- **Stated task**
Rewrite the items below, changing "Identify the location of" to "Give the location of" wherever it appears and leaving everything else as it is.

- **Rows**
[start]

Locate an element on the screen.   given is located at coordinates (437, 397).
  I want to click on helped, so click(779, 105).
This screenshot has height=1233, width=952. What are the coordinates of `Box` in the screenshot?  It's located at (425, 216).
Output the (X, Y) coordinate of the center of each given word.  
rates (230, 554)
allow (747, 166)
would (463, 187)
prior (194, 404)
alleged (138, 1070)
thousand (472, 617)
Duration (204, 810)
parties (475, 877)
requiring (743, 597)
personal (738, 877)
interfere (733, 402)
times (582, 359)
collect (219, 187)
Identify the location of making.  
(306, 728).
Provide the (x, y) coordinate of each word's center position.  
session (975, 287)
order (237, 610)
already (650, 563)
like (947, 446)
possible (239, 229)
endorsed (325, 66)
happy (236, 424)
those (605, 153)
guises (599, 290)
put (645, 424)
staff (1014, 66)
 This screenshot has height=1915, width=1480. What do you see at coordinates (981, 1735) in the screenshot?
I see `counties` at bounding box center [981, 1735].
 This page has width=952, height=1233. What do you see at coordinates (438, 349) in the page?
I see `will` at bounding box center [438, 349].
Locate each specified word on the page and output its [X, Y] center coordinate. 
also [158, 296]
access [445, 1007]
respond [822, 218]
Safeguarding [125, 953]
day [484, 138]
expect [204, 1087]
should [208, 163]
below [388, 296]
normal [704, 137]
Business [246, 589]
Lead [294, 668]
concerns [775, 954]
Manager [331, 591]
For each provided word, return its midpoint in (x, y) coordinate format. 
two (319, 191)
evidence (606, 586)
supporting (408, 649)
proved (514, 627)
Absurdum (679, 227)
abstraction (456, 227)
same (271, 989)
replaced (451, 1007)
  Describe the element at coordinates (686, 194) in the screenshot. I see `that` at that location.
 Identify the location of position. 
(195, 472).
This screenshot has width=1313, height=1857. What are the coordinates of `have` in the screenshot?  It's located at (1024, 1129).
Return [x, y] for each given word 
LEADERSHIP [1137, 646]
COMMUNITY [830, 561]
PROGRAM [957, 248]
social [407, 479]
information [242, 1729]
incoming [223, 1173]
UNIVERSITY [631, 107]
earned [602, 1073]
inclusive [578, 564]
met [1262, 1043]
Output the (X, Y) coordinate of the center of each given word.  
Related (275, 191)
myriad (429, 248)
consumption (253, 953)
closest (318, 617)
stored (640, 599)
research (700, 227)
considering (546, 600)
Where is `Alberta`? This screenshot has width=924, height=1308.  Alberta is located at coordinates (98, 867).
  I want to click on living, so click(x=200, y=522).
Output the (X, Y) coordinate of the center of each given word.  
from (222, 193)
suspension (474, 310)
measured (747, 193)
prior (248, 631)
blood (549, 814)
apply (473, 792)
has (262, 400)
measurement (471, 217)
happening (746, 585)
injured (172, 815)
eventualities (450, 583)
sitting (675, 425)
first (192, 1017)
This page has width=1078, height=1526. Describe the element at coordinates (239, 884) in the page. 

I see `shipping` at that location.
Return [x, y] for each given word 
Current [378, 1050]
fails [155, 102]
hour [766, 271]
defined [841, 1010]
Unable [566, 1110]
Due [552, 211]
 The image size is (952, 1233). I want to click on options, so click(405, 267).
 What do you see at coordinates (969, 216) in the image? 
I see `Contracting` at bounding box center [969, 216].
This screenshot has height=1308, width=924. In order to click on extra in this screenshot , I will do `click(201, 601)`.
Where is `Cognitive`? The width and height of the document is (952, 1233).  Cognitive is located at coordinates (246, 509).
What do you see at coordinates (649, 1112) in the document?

[end]

- **Response below**
Locate an element on the screen.   given is located at coordinates (437, 397).
  I want to click on helped, so click(779, 105).
This screenshot has height=1233, width=952. What are the coordinates of `Box` in the screenshot?  It's located at (425, 216).
Output the (X, Y) coordinate of the center of each given word.  
rates (230, 554)
allow (747, 166)
would (463, 187)
prior (194, 404)
alleged (138, 1070)
thousand (472, 617)
Duration (204, 810)
parties (475, 877)
requiring (743, 597)
personal (738, 877)
interfere (733, 402)
times (582, 359)
collect (219, 187)
Give the location of making.  
(306, 728).
Provide the (x, y) coordinate of each word's center position.  
session (975, 287)
order (237, 610)
already (650, 563)
like (947, 446)
possible (239, 229)
endorsed (325, 66)
happy (236, 424)
those (605, 153)
guises (599, 290)
put (645, 424)
staff (1014, 66)
 This screenshot has height=1915, width=1480. What do you see at coordinates (981, 1735) in the screenshot?
I see `counties` at bounding box center [981, 1735].
 This page has width=952, height=1233. What do you see at coordinates (438, 349) in the page?
I see `will` at bounding box center [438, 349].
Locate each specified word on the page and output its [X, Y] center coordinate. 
also [158, 296]
access [445, 1007]
respond [822, 218]
Safeguarding [125, 953]
day [484, 138]
expect [204, 1087]
should [208, 163]
below [388, 296]
normal [704, 137]
Business [246, 589]
Lead [294, 668]
concerns [775, 954]
Manager [331, 591]
For each provided word, return its midpoint in (x, y) coordinate format. 
two (319, 191)
evidence (606, 586)
supporting (408, 649)
proved (514, 627)
Absurdum (679, 227)
abstraction (456, 227)
same (271, 989)
replaced (451, 1007)
  Describe the element at coordinates (686, 194) in the screenshot. I see `that` at that location.
 Give the location of position. 
(195, 472).
This screenshot has width=1313, height=1857. What are the coordinates of `have` in the screenshot?  It's located at (1024, 1129).
Return [x, y] for each given word 
LEADERSHIP [1137, 646]
COMMUNITY [830, 561]
PROGRAM [957, 248]
social [407, 479]
information [242, 1729]
incoming [223, 1173]
UNIVERSITY [631, 107]
earned [602, 1073]
inclusive [578, 564]
met [1262, 1043]
Output the (X, Y) coordinate of the center of each given word.  
Related (275, 191)
myriad (429, 248)
consumption (253, 953)
closest (318, 617)
stored (640, 599)
research (700, 227)
considering (546, 600)
Where is `Alberta`? This screenshot has width=924, height=1308.  Alberta is located at coordinates (98, 867).
  I want to click on living, so click(x=200, y=522).
Output the (X, Y) coordinate of the center of each given word.  
from (222, 193)
suspension (474, 310)
measured (747, 193)
prior (248, 631)
blood (549, 814)
apply (473, 792)
has (262, 400)
measurement (471, 217)
happening (746, 585)
injured (172, 815)
eventualities (450, 583)
sitting (675, 425)
first (192, 1017)
This page has width=1078, height=1526. Describe the element at coordinates (239, 884) in the page. 

I see `shipping` at that location.
Return [x, y] for each given word 
Current [378, 1050]
fails [155, 102]
hour [766, 271]
defined [841, 1010]
Unable [566, 1110]
Due [552, 211]
 The image size is (952, 1233). I want to click on options, so click(405, 267).
 What do you see at coordinates (969, 216) in the image? 
I see `Contracting` at bounding box center [969, 216].
This screenshot has height=1308, width=924. In order to click on extra in this screenshot , I will do `click(201, 601)`.
Where is `Cognitive`? The width and height of the document is (952, 1233).  Cognitive is located at coordinates (246, 509).
What do you see at coordinates (649, 1112) in the document?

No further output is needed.